Modern Slavery Act 2015: 10th Anniversary Debate
Full Debate: Read Full DebateChris Murray
Main Page: Chris Murray (Labour - Edinburgh East and Musselburgh)Department Debates - View all Chris Murray's debates with the Home Office
(5 days, 22 hours ago)
Commons ChamberI thank the right hon. Member for Staffordshire Moorlands (Dame Karen Bradley) for securing the debate; I know she is a great champion for these issues.
The Global Slavery Index estimates that 122,000 people are living in conditions of slavery in the UK, and over 19,000 victims were referred to the national referral mechanism in the last year alone. My constituency of Congleton is absolutely beautiful, and most of it has a low crime rate by national standards, but this problem is so widespread that it will be occurring in my constituency, because it is occurring everywhere. The figure of 122,000 people is significant; that is roughly one and a half times the number of people in my constituency.
We often talk in this Chamber about violence against women and girls. That subject is extremely important, and I will talk about it in the context of modern slavery, but of those who were referred to the national referral mechanism last year, 72% were men. The people most common referred were UK nationals. Children constituted about 31% of referrals. In 48% of those cases, the referral was for criminal exploitation, and about 78% of those referred were boys. It is crucial that we keep up the pressure to reduce and remove violence against women and girls, but it is critical that we are aware of how much violence there still is in society against boys and men.
There are lots of different ways in which modern slavery occurs in the UK, and its diversity makes it more difficult to tackle. For men, it often occurs in the agricultural and building sectors, and in takeaways. The growth in the takeaway sector in the UK means that large numbers of takeaways are operating from warehouses, where the workers are completely unseen. Many of them are earning incredibly little. If people can order a takeaway for less money than it would cost to cook the same meal at home, the chances are that that has come about through modern slavery.
My hon. Friend is making an important point about industries such as takeaways being sites of modern slavery. In my local council, East Lothian, there has been a pilot scheme looking specifically at the takeaway industry, and at what regulations local authorities can put in place to allow them to enter premises to see what kind of modern slavery is taking place. It is an interesting pilot, and I wanted to draw her attention and the attention of the House to it.
I thank my hon. Friend for drawing that to my attention; I am very interested to hear about it. I am pleased to report that the overwhelming majority of takeaways in my constituency remain physical premises that also operate as restaurants, but I am aware that that is not necessarily the case in the whole of my local authority area, and certainly not across the whole country.
I was shocked when I found out about the large number of children, especially boys, who are being referred, and about what is happening. Often, older gang members find vulnerable young boys, some as young as 10 or 11, and ask them to “look after” some drugs for them for a little bit—“Could you just hold them for me, very briefly?” Those gang members will then arrange for those boys to be viciously beaten up. Those boys will then be told that they have lost the drugs and now owe the gang members a whole load of money, and they will be put to work as county lines drug dealers from an incredibly young age. It is an absolutely horrific means of exploiting young boys, particularly vulnerable children, and we need to be as aware of it as we are of the way in which grooming gangs operate around girls.

**SUPPLIED MATERIAL**.

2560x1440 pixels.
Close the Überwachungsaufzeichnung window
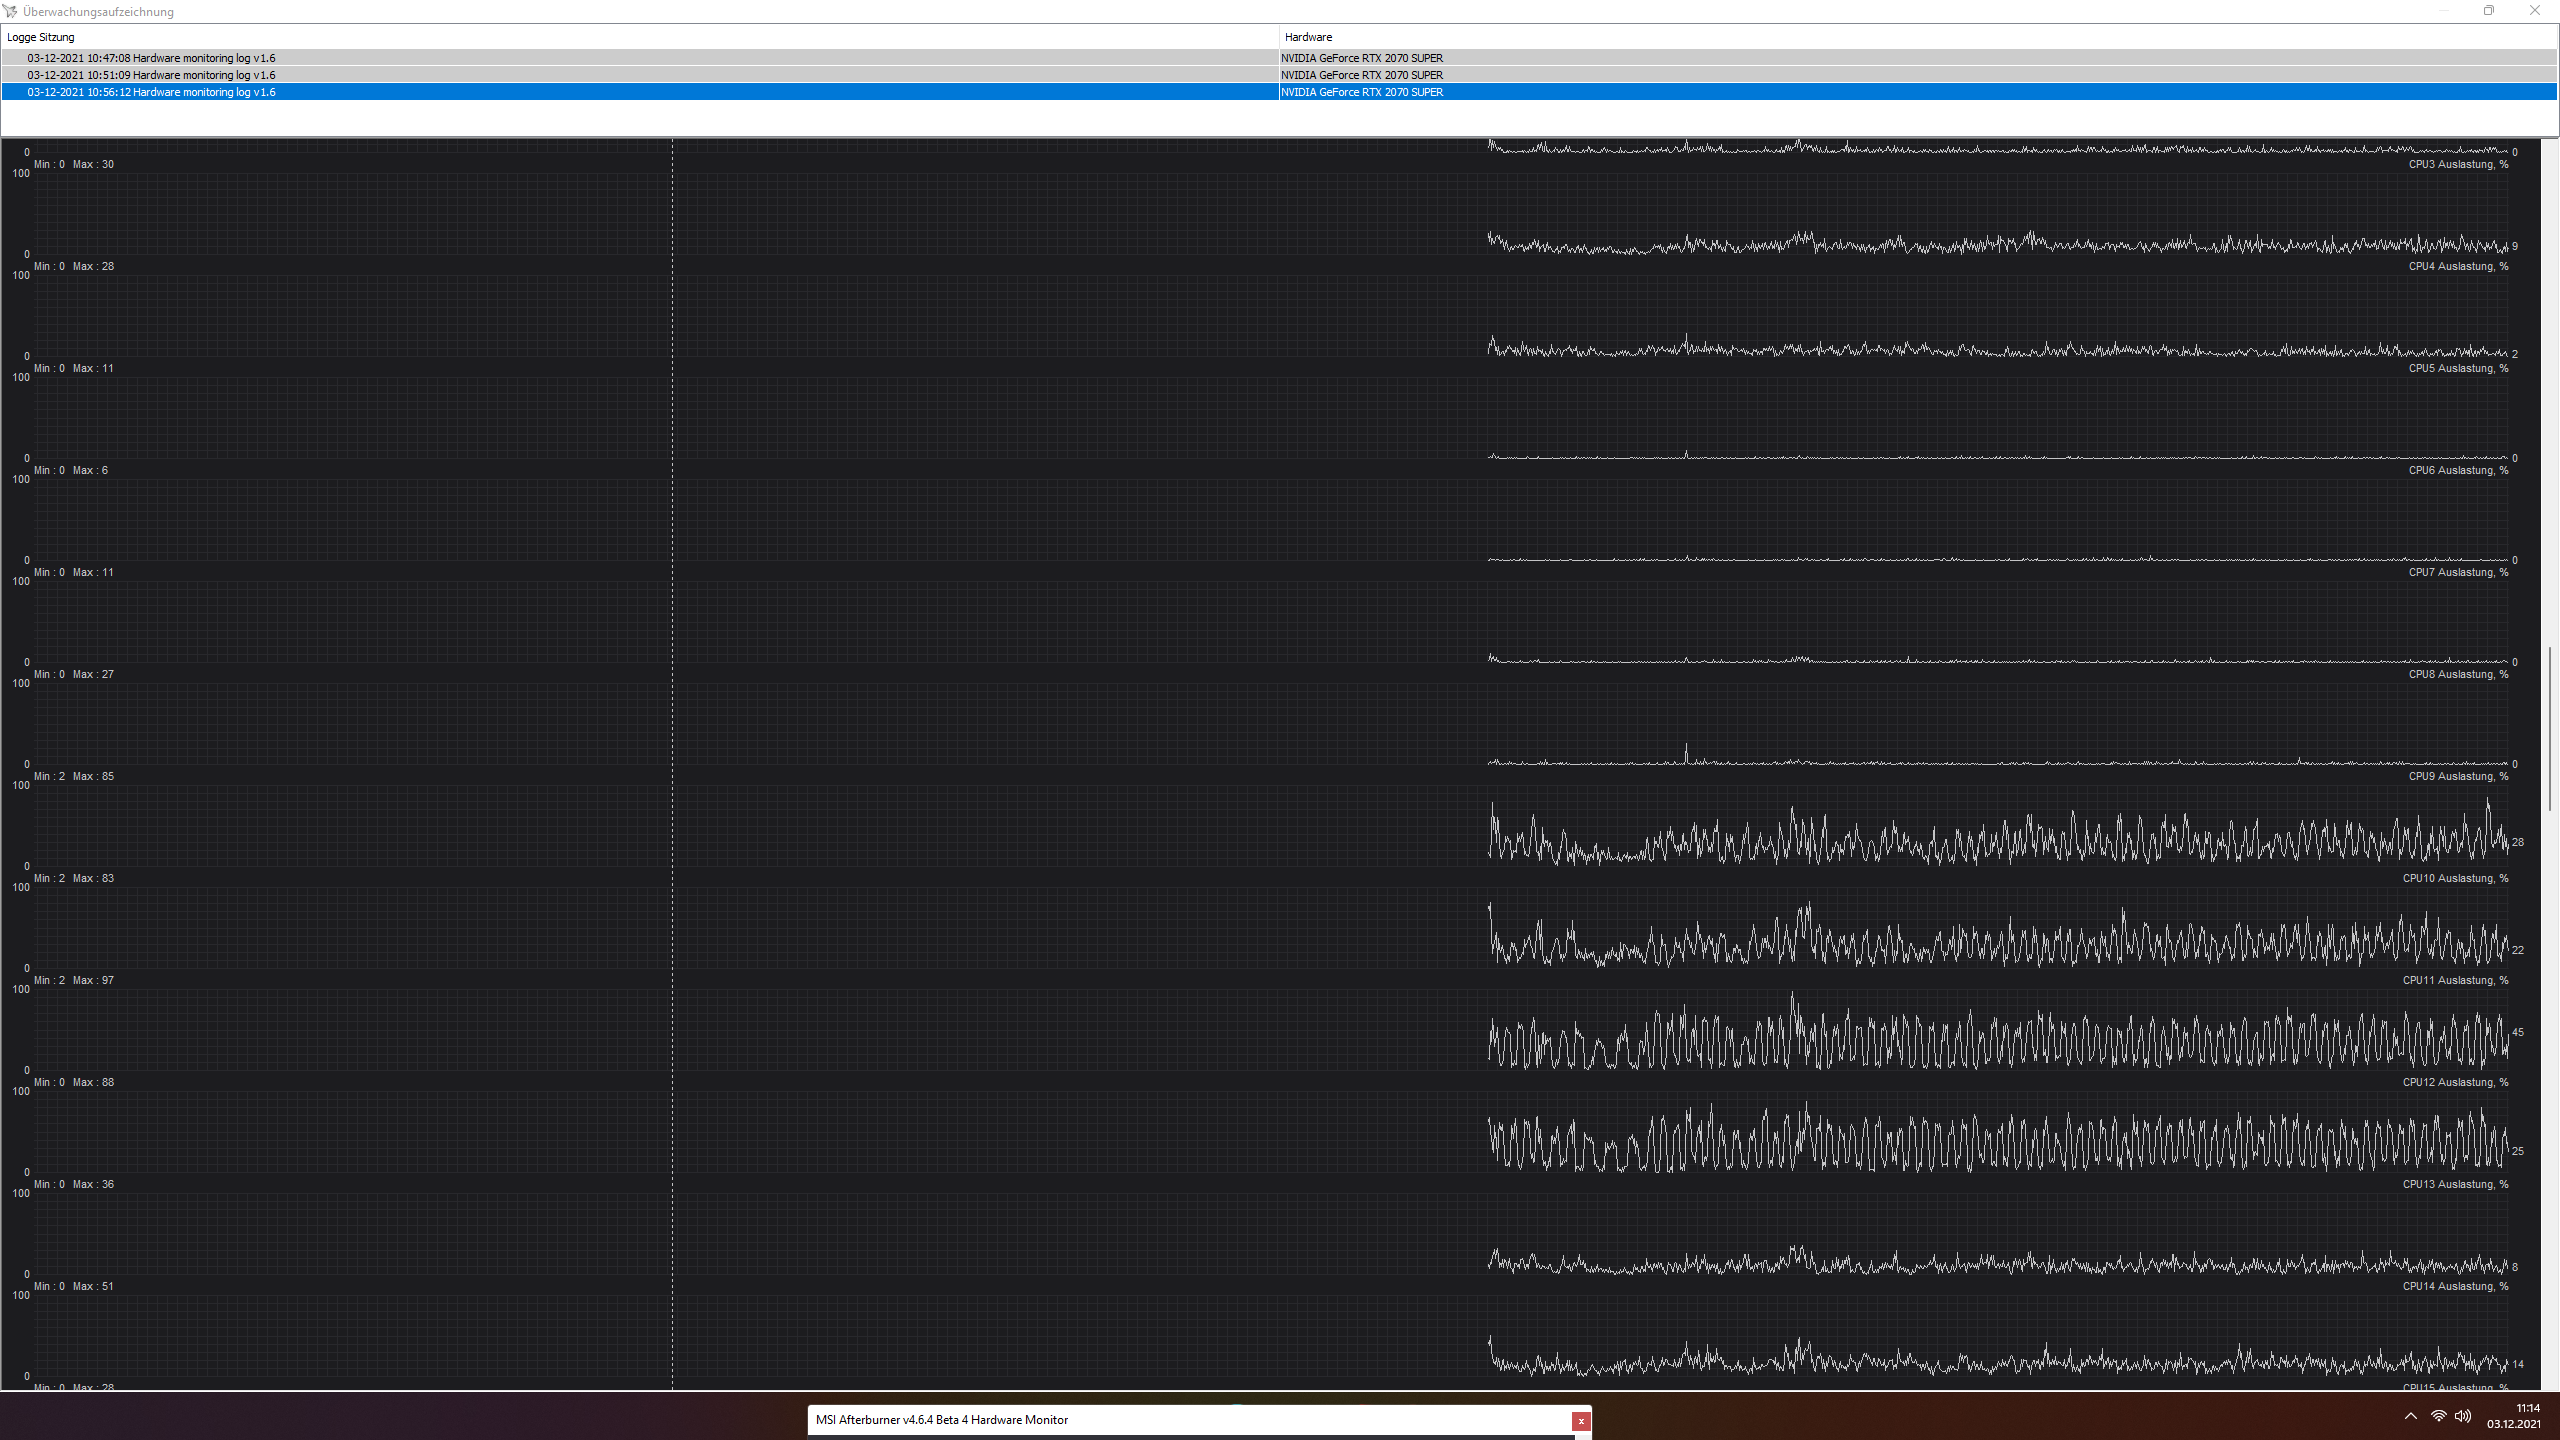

**WRITTEN TASKS**.
**a.** Repeat word for word the passage of the modern slavery debate from "Modern Slavery Act" up to and including "for these issues.".
**b.** Answer these questions using the modern slavery debate:
(i) What percentage of those referred to the national referral mechanism last year were men?
(ii) Which local council ran a pilot scheme on the takeaway industry?
(iii) In which sectors does modern slavery often occur for men?
**c.** Write the next part of the modern slavery debate, picking up after its final sentence.
The data have no connection to the modern slavery debate.

**REPLIES**.
**a.**
Modern Slavery Act 2015: 10th Anniversary Debate
Full Debate: Read Full DebateChris Murray
Main Page: Chris Murray (Labour - Edinburgh East and Musselburgh)Department Debates - View all Chris Murray's debates with the Home Office
(5 days, 22 hours ago)
Commons ChamberI thank the right hon. Member for Staffordshire Moorlands (Dame Karen Bradley) for securing the debate; I know she is a great champion for these issues.

**b.**
(i) 72%
(ii) East Lothian
(iii) The agricultural and building sectors, and takeaways

**c.**
I will move on to how this issue particularly affects women and girls. I will say one thing: I really, really wish that men—it is predominantly men—would stop using prostitutes. Could they just stop? The number of women being brought to the UK under false pretences and believing that they will do a different form of work, then being put to sex work against their will, kept in physically confined situations that they are not allowed to leave and having their passport taken away from them is really significant. The other thing that happens is that some women come here knowing that that might be an element of their work. If they then complain about it or want to stop, they are told that their children back home will be harmed if they do, so they are unable to go to the police when they are being systematically raped. I say to men: please, please stop using prostitutes.
I know that Cheshire police are taking all these issues very seriously and doing their best, but the best way to stop us having a market for criminal activity is for people to stop buying criminally traded goods, whether that is vapes, tobacco, drugs or women.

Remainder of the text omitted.